- Ce que c'est : un fichier texte placé à la racine d'un site (
/llms.txt), proposé fin 2024 par Jeremy Howard (Answer.AI), censé offrir aux IA un plan lisible et hiérarchisé du contenu d'un site. - L'adoption : elle reste marginale. Selon une étude SERanking de novembre 2025 portant sur près de 300 000 domaines, 10,13 % seulement disposent d'un llms.txt, avec un taux quasi identique quel que soit le trafic du site.
- L'effet mesuré : à ce jour, rien ne montre qu'avoir un llms.txt améliore les citations par ChatGPT, Gemini, Claude ou Perplexity. Les logs serveurs montrent que les robots IA ne le demandent quasiment jamais.
- La position de Google : John Mueller le compare à la balise meta keywords abandonnée, et indique que le moteur de recherche ne s'en sert pas. Nuance de mi-2026 : l'outil de Google lui-même, PageSpeed Insights, audite pourtant le llms.txt dans sa nouvelle catégorie « Navigation agentique ». Deux usages différents, pas une contradiction.
- Mon verdict : ce n'est pas nuisible, ça ne fait pas être cité, mais c'est en train de devenir une case à cocher du web agentique.
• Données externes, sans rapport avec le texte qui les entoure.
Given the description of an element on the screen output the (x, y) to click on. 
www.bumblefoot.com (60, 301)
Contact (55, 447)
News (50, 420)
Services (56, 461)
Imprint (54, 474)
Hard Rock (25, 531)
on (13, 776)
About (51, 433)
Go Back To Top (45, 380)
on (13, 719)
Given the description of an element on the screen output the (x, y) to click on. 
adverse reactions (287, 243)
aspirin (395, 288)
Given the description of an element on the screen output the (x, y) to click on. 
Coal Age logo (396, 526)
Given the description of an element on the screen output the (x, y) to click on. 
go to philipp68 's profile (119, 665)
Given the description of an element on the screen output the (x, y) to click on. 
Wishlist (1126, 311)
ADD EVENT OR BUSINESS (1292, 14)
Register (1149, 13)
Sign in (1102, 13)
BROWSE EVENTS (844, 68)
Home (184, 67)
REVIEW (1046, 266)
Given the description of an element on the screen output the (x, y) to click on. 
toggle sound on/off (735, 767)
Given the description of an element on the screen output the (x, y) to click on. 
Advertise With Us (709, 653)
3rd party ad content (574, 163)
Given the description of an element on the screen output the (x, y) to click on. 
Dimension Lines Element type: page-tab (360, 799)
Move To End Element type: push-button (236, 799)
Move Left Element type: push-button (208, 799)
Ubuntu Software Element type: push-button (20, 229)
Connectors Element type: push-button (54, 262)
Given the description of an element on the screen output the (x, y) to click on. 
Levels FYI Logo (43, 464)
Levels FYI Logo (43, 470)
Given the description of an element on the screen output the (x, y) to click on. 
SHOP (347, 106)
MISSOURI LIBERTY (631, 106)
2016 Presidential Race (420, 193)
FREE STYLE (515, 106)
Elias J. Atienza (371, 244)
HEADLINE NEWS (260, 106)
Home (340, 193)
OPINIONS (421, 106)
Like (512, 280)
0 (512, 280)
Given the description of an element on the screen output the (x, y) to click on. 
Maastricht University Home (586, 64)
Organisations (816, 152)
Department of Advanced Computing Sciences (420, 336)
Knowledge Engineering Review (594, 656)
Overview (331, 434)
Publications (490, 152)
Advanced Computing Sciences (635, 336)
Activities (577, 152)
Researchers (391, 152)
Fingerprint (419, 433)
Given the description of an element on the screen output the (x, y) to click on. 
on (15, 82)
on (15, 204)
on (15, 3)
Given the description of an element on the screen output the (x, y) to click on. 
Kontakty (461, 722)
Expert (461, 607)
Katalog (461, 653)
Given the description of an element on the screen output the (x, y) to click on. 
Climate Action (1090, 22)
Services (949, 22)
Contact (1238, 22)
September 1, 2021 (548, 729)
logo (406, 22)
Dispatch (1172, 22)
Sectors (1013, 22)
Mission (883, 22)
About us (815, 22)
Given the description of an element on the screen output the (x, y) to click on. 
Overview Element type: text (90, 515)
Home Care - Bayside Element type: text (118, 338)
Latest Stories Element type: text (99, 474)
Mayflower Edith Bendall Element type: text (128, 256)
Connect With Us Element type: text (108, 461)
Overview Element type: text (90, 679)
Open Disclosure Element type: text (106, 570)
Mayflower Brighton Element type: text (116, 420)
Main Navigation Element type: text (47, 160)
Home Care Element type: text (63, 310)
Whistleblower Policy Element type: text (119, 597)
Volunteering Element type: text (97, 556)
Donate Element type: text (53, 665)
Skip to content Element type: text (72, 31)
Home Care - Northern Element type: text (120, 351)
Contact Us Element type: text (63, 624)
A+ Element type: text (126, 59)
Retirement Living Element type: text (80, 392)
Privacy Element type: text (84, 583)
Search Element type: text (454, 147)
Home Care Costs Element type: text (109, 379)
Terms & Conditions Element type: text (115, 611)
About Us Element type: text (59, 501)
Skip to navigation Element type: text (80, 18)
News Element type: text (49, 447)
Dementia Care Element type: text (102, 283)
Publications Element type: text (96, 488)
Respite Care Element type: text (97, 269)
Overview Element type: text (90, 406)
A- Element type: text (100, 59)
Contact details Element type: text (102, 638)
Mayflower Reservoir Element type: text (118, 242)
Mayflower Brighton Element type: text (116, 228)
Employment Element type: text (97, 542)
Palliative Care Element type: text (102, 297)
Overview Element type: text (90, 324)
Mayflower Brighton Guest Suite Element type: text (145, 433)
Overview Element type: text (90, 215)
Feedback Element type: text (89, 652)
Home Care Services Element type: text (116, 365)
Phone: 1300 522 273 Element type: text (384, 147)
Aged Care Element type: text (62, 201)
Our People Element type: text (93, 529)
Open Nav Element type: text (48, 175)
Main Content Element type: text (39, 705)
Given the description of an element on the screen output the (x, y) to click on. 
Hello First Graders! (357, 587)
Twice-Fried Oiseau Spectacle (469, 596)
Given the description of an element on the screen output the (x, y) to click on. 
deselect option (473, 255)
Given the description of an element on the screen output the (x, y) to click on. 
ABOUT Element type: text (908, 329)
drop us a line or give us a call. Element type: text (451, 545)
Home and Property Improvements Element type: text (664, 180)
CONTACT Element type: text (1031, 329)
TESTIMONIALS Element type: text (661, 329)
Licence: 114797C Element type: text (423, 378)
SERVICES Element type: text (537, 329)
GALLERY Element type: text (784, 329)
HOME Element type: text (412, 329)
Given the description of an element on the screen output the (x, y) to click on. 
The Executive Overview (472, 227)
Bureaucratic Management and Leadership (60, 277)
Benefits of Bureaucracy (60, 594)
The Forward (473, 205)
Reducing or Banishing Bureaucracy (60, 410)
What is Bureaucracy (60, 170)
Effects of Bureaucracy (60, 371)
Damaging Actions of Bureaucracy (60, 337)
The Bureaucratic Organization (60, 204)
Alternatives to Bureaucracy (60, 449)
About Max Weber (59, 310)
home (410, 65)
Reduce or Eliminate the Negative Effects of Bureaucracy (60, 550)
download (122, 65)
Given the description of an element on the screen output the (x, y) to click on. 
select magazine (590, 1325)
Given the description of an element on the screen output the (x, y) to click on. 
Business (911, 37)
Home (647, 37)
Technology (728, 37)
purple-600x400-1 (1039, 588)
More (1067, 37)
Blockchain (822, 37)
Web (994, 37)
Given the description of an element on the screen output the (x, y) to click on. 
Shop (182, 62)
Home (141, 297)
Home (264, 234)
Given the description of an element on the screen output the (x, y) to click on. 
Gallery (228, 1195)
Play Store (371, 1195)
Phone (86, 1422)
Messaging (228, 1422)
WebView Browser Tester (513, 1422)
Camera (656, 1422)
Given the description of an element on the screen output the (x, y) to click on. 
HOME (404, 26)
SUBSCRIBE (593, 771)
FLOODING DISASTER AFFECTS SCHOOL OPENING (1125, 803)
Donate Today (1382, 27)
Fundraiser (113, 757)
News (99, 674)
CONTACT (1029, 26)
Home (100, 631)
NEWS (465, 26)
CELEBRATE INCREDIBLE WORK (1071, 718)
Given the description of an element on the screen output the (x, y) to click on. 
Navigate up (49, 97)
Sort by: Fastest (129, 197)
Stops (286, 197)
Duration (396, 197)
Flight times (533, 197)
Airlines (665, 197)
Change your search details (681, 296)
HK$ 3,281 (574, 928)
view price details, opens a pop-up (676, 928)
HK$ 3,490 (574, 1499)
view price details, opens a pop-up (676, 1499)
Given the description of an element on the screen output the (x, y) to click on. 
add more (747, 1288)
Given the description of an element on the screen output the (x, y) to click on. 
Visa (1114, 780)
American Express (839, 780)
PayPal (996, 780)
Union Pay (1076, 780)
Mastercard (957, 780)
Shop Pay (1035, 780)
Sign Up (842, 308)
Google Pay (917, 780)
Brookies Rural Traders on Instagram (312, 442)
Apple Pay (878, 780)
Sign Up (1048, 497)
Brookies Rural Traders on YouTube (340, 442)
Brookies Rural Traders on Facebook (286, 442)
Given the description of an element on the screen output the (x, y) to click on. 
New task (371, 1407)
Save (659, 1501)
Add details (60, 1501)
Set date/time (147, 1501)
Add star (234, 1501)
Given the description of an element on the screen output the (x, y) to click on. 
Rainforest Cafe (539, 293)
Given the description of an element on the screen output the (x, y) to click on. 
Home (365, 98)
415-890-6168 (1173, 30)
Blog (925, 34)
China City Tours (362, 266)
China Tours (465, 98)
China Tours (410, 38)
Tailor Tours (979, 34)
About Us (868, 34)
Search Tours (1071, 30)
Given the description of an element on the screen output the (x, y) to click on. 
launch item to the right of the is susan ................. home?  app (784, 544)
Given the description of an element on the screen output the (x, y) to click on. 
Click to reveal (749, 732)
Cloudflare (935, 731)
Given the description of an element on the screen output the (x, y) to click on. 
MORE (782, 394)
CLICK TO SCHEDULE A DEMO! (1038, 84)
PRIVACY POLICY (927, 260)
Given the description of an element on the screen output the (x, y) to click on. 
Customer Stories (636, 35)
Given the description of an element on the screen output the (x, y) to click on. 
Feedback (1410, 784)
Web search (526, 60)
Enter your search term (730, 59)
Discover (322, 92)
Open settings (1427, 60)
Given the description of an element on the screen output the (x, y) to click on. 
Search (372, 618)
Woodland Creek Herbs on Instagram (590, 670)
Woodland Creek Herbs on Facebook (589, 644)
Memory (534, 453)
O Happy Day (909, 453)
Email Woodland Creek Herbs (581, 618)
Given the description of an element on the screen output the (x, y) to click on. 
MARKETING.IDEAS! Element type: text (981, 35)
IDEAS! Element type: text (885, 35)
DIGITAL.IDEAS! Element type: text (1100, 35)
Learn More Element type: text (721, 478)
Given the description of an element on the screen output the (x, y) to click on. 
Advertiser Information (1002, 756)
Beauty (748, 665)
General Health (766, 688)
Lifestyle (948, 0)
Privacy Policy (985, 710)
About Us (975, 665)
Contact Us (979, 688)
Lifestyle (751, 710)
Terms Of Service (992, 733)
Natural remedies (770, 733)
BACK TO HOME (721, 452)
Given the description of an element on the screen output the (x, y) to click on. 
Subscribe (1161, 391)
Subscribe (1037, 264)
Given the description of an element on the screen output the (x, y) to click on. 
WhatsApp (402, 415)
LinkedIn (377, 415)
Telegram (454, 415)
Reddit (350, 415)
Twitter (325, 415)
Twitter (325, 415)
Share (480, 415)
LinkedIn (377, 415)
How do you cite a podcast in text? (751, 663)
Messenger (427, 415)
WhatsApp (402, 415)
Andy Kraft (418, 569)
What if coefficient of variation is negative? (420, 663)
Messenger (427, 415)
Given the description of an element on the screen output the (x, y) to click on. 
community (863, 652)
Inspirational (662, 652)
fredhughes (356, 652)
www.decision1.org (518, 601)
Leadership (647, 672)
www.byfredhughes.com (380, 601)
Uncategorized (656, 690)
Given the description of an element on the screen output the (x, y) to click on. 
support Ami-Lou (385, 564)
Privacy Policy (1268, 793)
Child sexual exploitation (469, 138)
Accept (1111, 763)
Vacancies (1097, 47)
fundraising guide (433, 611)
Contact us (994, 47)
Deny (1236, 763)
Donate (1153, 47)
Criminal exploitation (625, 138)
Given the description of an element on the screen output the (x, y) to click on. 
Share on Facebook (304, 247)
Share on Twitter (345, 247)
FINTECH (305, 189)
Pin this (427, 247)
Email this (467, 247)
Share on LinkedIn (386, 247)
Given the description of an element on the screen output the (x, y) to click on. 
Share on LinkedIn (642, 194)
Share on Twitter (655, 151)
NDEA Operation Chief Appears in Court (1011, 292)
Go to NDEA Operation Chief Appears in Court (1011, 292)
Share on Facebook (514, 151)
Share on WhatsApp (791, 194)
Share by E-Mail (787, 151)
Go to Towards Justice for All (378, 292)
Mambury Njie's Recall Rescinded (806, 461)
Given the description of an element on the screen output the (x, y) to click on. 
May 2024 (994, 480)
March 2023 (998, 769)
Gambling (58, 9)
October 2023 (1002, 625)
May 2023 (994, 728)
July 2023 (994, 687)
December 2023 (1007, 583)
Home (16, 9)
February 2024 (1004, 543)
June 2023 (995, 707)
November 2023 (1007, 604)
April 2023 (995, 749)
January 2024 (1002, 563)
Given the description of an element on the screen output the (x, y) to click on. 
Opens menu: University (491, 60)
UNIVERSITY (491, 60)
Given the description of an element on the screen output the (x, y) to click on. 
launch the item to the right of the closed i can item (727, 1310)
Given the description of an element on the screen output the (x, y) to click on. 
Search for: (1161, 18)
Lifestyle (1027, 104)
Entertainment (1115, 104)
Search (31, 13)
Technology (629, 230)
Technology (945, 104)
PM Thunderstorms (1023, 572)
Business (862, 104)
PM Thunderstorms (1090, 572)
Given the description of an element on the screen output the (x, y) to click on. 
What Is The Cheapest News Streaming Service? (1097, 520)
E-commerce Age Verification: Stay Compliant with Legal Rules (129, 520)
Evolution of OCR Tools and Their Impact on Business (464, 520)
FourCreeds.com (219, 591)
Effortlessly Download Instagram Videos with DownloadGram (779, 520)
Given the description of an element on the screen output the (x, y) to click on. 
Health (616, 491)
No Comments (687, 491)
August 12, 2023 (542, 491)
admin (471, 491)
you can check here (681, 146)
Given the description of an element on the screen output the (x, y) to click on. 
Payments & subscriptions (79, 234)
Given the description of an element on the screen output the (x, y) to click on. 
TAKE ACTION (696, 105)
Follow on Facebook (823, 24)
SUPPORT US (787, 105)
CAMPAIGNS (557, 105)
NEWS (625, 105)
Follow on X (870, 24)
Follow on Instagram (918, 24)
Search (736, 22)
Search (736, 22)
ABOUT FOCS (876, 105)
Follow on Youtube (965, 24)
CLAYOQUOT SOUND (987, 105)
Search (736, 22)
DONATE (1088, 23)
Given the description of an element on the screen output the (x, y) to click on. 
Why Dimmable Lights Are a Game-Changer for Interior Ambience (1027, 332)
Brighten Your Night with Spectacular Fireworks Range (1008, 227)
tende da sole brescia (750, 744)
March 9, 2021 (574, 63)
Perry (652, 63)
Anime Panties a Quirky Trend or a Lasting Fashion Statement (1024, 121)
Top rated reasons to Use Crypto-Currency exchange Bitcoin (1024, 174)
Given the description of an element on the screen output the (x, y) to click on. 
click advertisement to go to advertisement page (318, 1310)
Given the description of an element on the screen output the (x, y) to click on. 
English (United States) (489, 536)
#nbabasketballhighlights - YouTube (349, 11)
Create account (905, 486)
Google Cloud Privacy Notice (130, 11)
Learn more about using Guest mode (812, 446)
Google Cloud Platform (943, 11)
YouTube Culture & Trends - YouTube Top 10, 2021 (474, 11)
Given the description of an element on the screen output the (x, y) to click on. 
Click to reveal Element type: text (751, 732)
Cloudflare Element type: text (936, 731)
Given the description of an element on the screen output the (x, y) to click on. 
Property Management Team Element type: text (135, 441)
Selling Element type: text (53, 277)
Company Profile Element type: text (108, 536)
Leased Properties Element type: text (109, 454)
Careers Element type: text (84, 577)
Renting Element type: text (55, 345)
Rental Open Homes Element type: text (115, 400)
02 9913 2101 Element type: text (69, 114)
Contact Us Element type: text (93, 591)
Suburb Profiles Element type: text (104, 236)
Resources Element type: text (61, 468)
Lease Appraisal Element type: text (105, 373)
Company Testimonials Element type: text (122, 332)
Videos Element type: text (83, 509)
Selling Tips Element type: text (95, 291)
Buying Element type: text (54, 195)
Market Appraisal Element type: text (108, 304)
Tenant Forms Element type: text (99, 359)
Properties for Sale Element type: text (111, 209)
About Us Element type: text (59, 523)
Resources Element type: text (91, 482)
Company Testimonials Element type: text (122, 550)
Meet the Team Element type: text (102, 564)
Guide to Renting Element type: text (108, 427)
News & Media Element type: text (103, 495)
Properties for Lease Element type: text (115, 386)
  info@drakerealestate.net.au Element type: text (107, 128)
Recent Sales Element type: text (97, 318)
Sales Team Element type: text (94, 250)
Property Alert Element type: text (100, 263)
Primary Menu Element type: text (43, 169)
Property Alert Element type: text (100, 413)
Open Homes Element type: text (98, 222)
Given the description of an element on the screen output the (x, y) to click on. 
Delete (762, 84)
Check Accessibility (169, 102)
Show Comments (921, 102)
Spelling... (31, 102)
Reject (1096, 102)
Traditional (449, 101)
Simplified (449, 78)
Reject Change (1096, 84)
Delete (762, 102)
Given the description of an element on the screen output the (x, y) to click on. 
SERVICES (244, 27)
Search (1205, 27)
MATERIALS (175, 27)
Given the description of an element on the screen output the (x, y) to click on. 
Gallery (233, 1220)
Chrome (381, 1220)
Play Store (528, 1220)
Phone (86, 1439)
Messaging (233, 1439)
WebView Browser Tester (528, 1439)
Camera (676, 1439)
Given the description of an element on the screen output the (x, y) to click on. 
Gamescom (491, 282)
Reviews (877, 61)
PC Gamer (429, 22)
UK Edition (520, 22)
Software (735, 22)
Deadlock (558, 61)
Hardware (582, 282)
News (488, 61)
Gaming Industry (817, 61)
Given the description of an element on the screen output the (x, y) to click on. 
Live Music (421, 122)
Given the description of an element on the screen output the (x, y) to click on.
À la mi-2026, en créer un propre devient un « pourquoi pas » un peu plus légitime qu'avant, sans jamais passer avant les leviers à effet démontré.
Le fichier llms.txt revient sans cesse dans les discussions GEO, souvent présenté comme « le robots.txt des IA » qu'il faudrait absolument mettre en place pour être visible dans ChatGPT ou les AI Overviews. La réalité, à la lumière des données disponibles à la mi-2026, est plus nuancée. Faisons le point honnêtement : ce que c'est, ce que ça fait vraiment, et s'il faut y consacrer du temps.
Qu'est-ce que llms.txt, concrètement ?
llms.txt est une proposition de standard ouvert, lancée en septembre 2024 par Jeremy Howard, cofondateur d'Answer.AI et figure connue du machine learning. L'idée : placer à la racine d'un site un fichier au format Markdown qui résume et hiérarchise son contenu pour les modèles de langage, de la même façon que robots.txt donne des instructions aux robots d'indexation classiques.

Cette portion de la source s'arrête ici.